** SUPPLIED MATERIAL follows **
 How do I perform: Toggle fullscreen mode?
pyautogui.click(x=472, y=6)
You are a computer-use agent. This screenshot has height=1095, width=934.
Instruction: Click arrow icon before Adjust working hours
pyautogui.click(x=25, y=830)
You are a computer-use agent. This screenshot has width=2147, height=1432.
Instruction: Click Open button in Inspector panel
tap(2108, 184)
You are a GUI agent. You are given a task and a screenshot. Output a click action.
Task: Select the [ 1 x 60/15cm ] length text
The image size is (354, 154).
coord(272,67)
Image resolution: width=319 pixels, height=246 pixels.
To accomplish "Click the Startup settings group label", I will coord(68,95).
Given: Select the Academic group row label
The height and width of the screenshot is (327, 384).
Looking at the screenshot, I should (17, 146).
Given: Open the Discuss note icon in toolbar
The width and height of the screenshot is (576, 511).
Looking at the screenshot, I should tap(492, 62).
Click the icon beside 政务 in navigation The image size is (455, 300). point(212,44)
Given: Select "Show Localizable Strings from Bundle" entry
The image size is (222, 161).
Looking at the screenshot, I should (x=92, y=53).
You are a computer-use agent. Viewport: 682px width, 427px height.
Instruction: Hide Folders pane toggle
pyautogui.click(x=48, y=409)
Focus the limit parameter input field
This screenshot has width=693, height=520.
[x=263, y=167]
** End of SUPPLIED MATERIAL **
[WHAT IS BEING ASKED]: Copy out each entry precisely. Leave nothing out.

[YOUR RESPONSE]:
 How do I perform: Toggle fullscreen mode?
pyautogui.click(x=472, y=6)
You are a computer-use agent. This screenshot has height=1095, width=934.
Instruction: Click arrow icon before Adjust working hours
pyautogui.click(x=25, y=830)
You are a computer-use agent. This screenshot has width=2147, height=1432.
Instruction: Click Open button in Inspector panel
tap(2108, 184)
You are a GUI agent. You are given a task and a screenshot. Output a click action.
Task: Select the [ 1 x 60/15cm ] length text
The image size is (354, 154).
coord(272,67)
Image resolution: width=319 pixels, height=246 pixels.
To accomplish "Click the Startup settings group label", I will coord(68,95).
Given: Select the Academic group row label
The height and width of the screenshot is (327, 384).
Looking at the screenshot, I should (17, 146).
Given: Open the Discuss note icon in toolbar
The width and height of the screenshot is (576, 511).
Looking at the screenshot, I should tap(492, 62).
Click the icon beside 政务 in navigation The image size is (455, 300). point(212,44)
Given: Select "Show Localizable Strings from Bundle" entry
The image size is (222, 161).
Looking at the screenshot, I should (x=92, y=53).
You are a computer-use agent. Viewport: 682px width, 427px height.
Instruction: Hide Folders pane toggle
pyautogui.click(x=48, y=409)
Focus the limit parameter input field
This screenshot has width=693, height=520.
[x=263, y=167]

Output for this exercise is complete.